His support for the Remain campaign has raised suspicions among Conservative eurosceptics who fear the government may water down the terms of Britain’s exit.
Hammond tried to counter that view. “No ifs, no buts, no second referendums. We are leaving the European Union,” he said. “But it is equally clear to me that the British people did not vote on June 23rd to become poorer, or less secure.”
Hammond repeated his decision to push back the government’s target for turning the budget deficit - which at 4 percent of gross domestic product in the 2015/16 financial year is proportionately among the biggest among the rich economies - into a surplus. His predecessor George Osborne had targeted 2020 but Hammond has yet to set a new target date.
He said budget consolidation plans would be balanced with infrastructure investment and improvements to productivity to cope with the uncertainty caused by Brexit.
“The British people elected us on a promise to restore fiscal discipline,” he said. “And that is exactly what we are going to do. But we will do it in a pragmatic way that reflects the new circumstances we face.”
“The deficit remains unsustainable and the decision to leave the EU has introduced new fiscal uncertainty,” he said, promising to set out his full plan on Nov. 23.

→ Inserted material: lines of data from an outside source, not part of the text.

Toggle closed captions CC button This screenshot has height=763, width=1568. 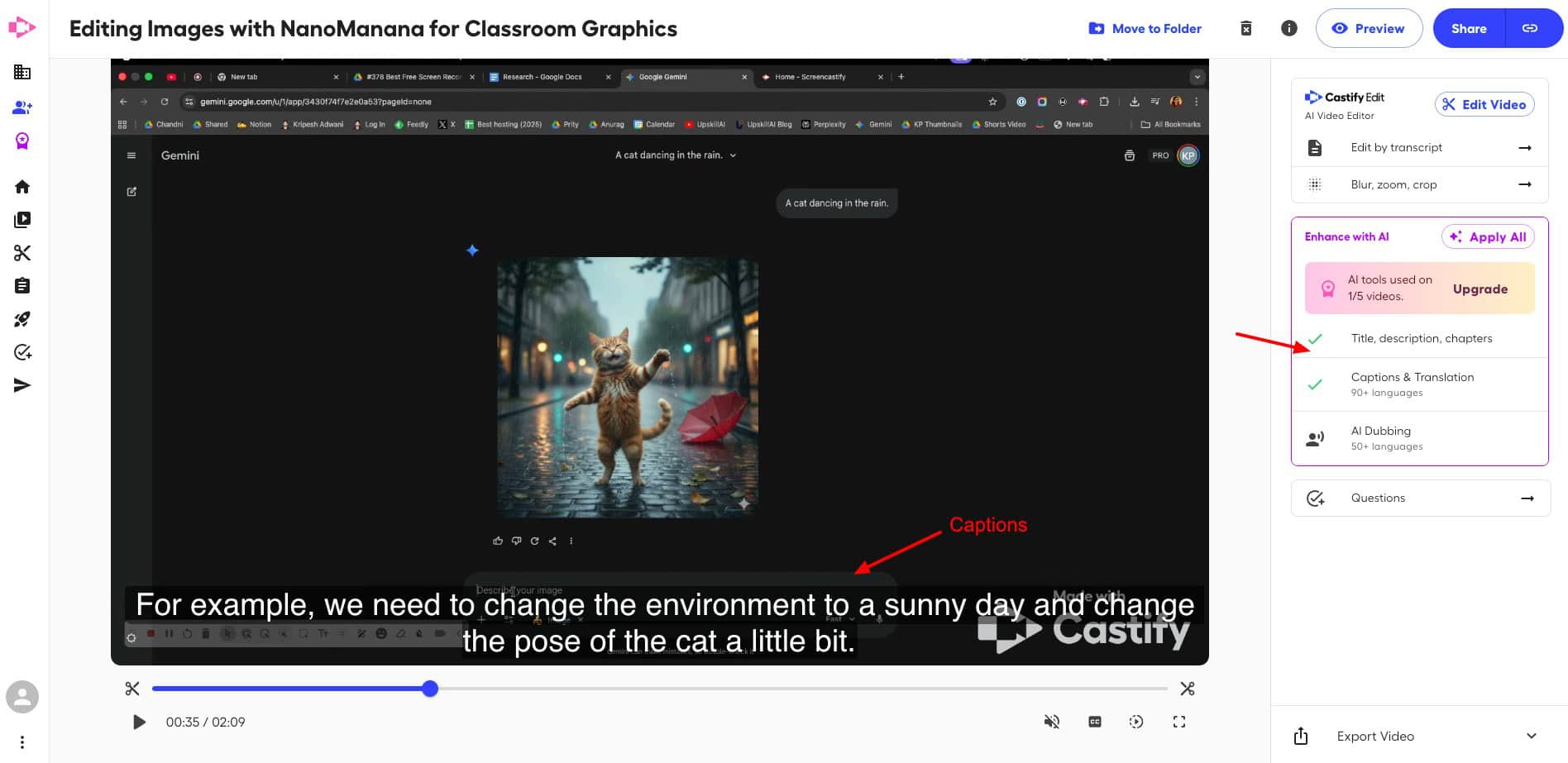point(1095,722)
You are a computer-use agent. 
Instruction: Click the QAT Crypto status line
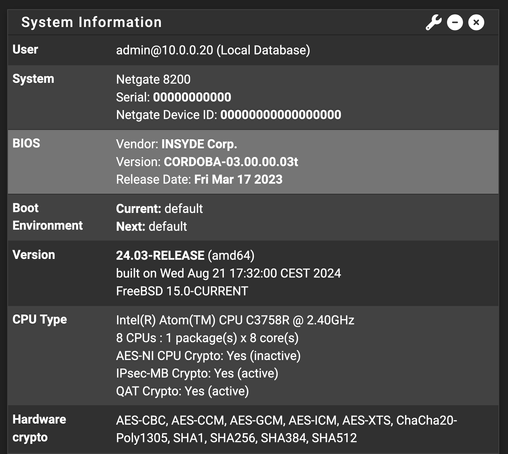(182, 391)
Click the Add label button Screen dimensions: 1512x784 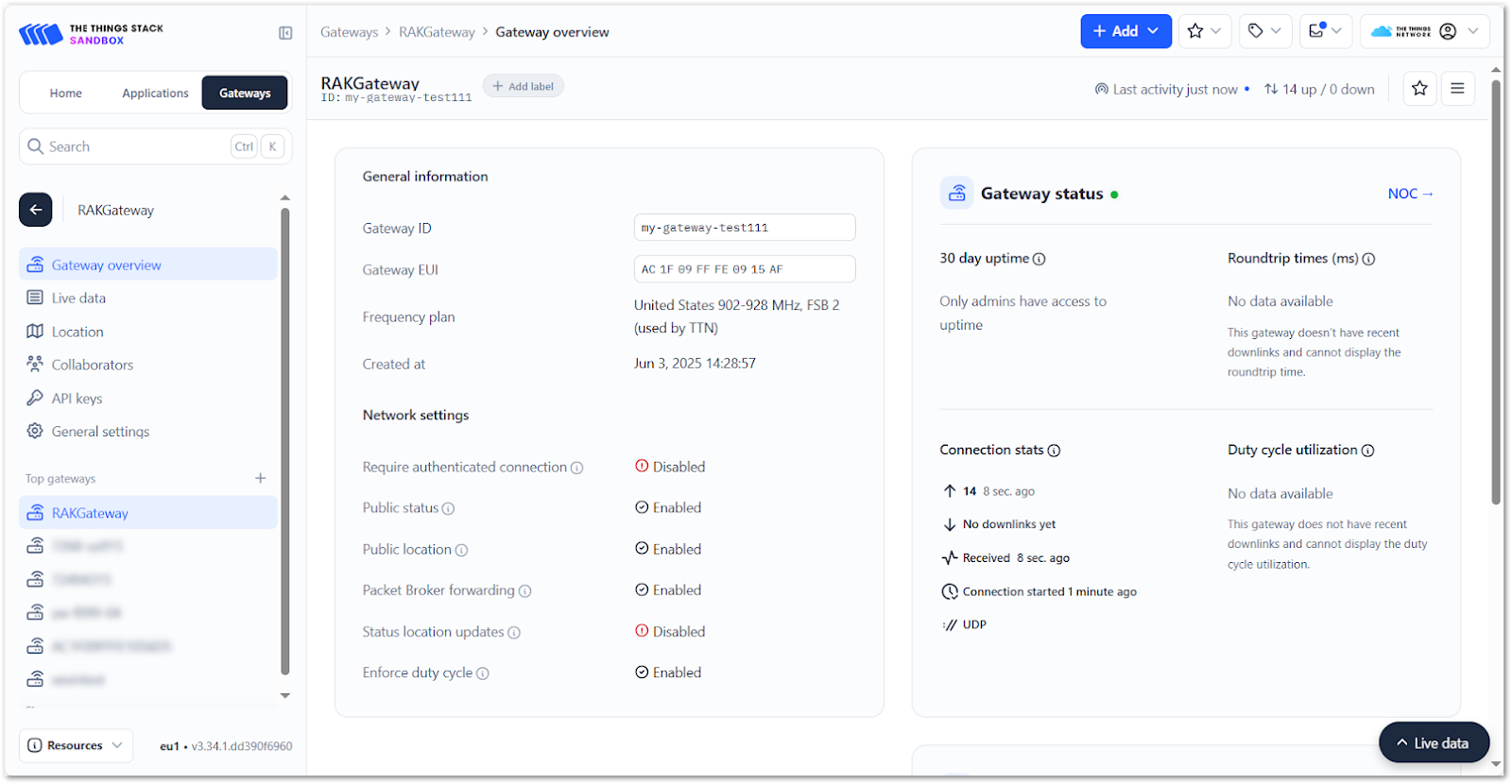(x=523, y=86)
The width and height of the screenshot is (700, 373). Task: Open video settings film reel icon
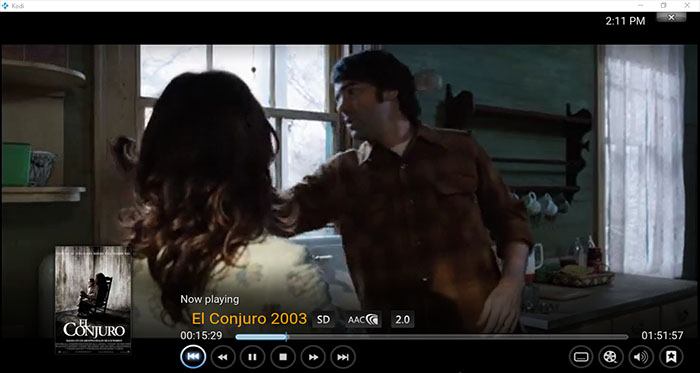(x=611, y=357)
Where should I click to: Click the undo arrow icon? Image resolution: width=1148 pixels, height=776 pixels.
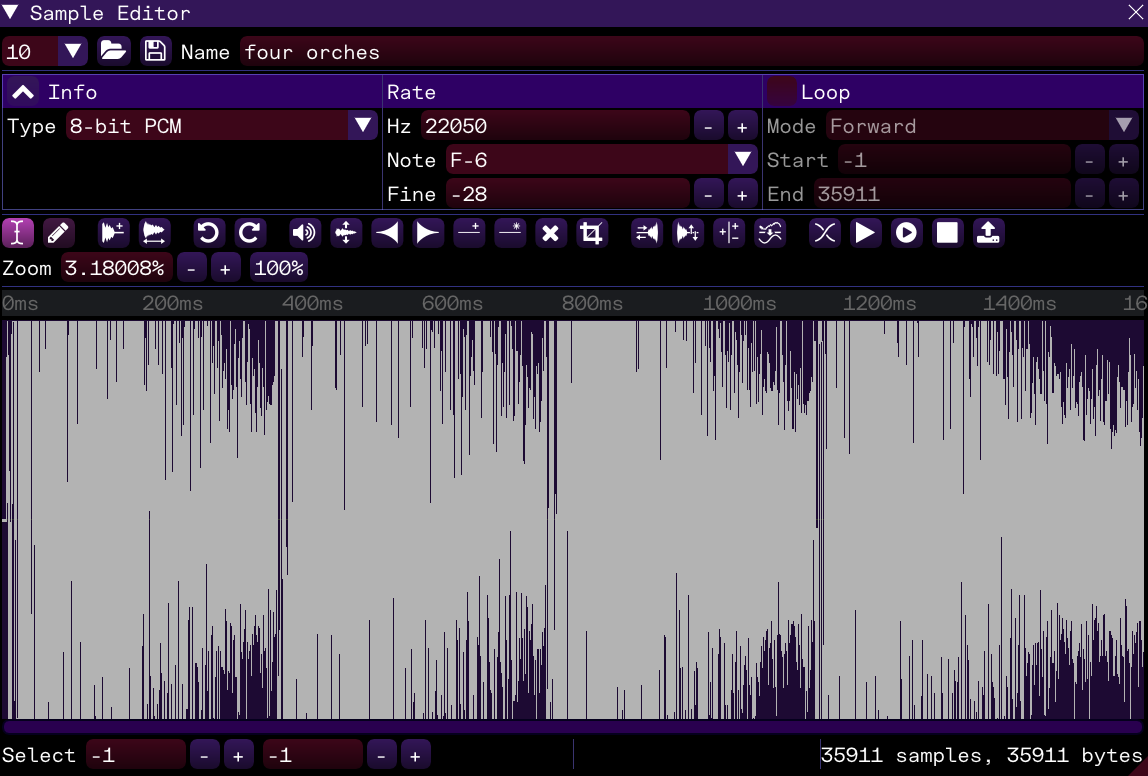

He has previously played down expectations of a surge in public spending to offset any economic hit from the Brexit vote, but said he could fund modest infrastructure projects if needed.
Hammond’s spokeswoman declined to comment on the pound’s fall or talk of exiting the EU single market but said he has been keen to underscore how he was listening to the concerns of British businesses.
But for some, May’s reluctance to offer what she describes as a “running commentary” on her strategy has deepened fears that they could end up paying higher costs if operating from Britain.
The tone of May’s speech even suggested Britain would lose preferential access to the single market, said Royal Bank of Canada. “The inference from her comments is that Brexit will also mean ‘Smexit’,” it said in a research note. “That is Single-Market-exit.”